Since metal materials require high temperatures above their liquidus curve to melt (for example, 595° C. or above for magnesium alloys), the relevant components of the injection cylinder are made of high-tension steel products having excellent high-temperature strength. For the sake of improved wear resistance on the cylinder's inner surface where the screw moves back and forth, some cylinder bodies have a cylinder liner inserted inside which is made of an alloy having higher wear resistance than that of steel products. (See Japanese Patent Application Laid-Open No. 2004-50248)
Possible means for attaching a cylinder liner to inside of a cylinder body include a shrink fit, as well as a tight fit where the cylinder liner is inserted at room temperatures before brought into close contact with the inner surface of the cylinder by thermal expansion. In either case, the cylinder liner is polished in the inner surface for increased bore diameter when the inner surface of the cylinder liner wears out after repetitive molding. A screw or plunger corresponding to that inside diameter is then selected to continue operation. With a shrink fit, the cylinder liner is difficult to pull out.

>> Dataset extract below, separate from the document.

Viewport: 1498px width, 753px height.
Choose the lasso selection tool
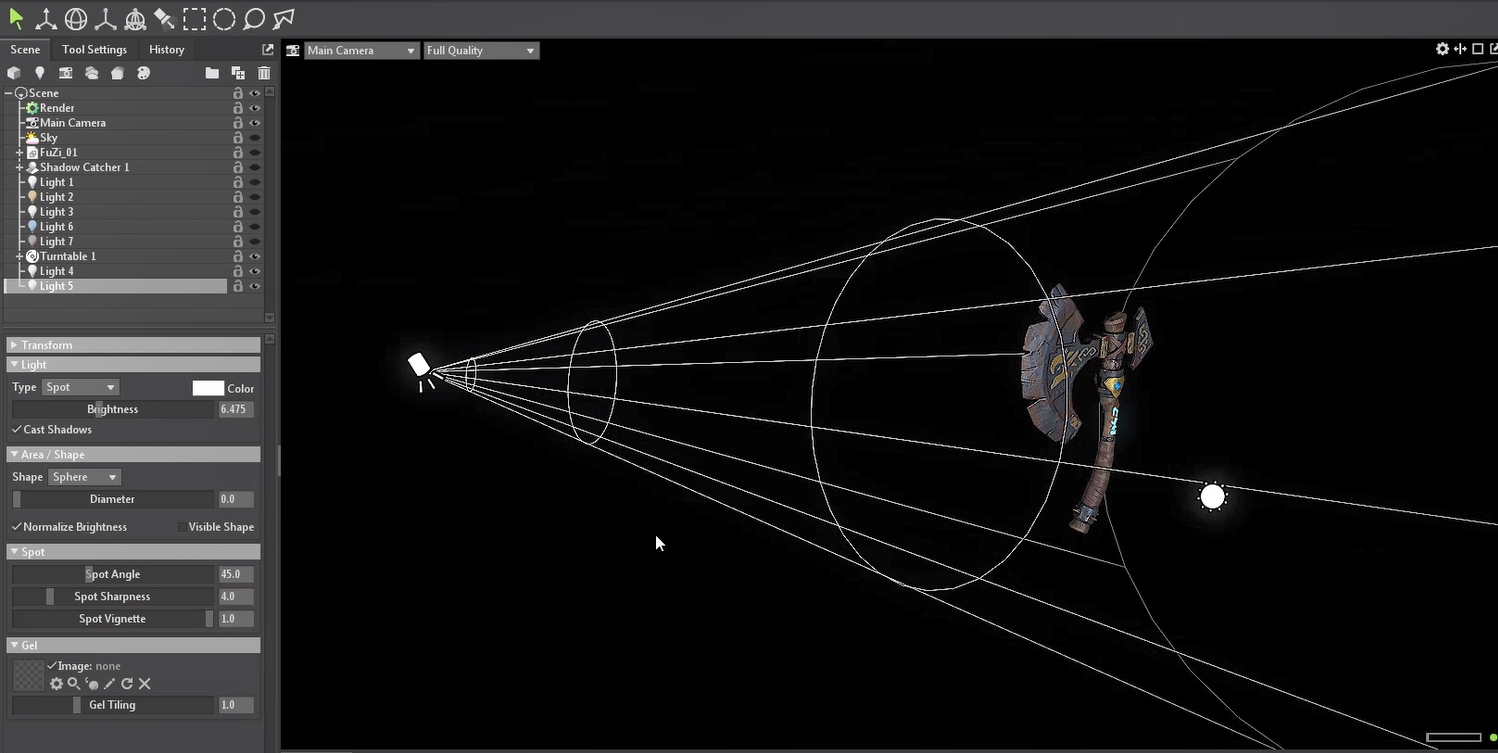254,18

Both the cylinder body and the cylinder liner are thus replaced with new ones when worn out beyond use limit.
For a tight fit, the cylinder liner is made of a material having a coefficient of thermal expansion higher than that of the material of the cylinder body. The cylinder liner is inserted into the cylinder body at room temperatures, and is expanded together with the cylinder body by the heating upon starting molding so that the cylinder liner comes into close contact with the cylinder's inner surface due to a difference between their coefficients of thermal expansion. In other words, when the two members cool down to room temperatures and the thermal expansion disappears, they restore their original sizes which facilitate pulling the cylinder liner out. This provides the economical advantage that the cylinder liner can be removed when the wearing in the inner surface reaches the use limit, and a new cylinder liner can be inserted into the cylinder body for use.
The close contact between the cylinder liner and the cylinder's inner surface is based on the difference between the coefficients of thermal expansion of their respective materials. A gap can thus result from insufficient contact if the inside diameter of the cylinder and the outside diameter of the cylinder liner have too large a tolerance. Meanwhile, too small a tolerance makes the insertion of the cylinder liner into the cylinder body before the thermal expansion operation so tight that the two members suffer unnecessary stress from thermal expansion. The application of injection pressure upon each molding also contributes to a drop in durability, shortening the life of the injection cylinder easily.
In the screw type apparatuses where the feed opening is formed in the rear part of the cylinder body, the metal material is yet to be melted and is in a solid state when in the vicinity of the feed opening. This means no penetration of the molten metal material from around the feed opening into between the cylinder liner and the cylinder's inner surface. In the plunger type apparatuses, on the other hand, the feed opening is arranged in the top of the front part where to melt and feed the metal material. The molten metal material can thus penetrate from around the feed opening into between the cylinder liner and the inner surface of the cylinder body because of injection pressure, and can even leak out from the contacting surfaces between the cylinder body and the nozzle member. For this reason, the cylinder body and the nozzle member are coupled to each other with a seal ring between their contacting surfaces. Making a plastic deformation for sealing, this seal ring is prone to degradation and requires replacement each time doing maintenance on the cylinder, the cylinder liner, the nozzle, the plunger, etc.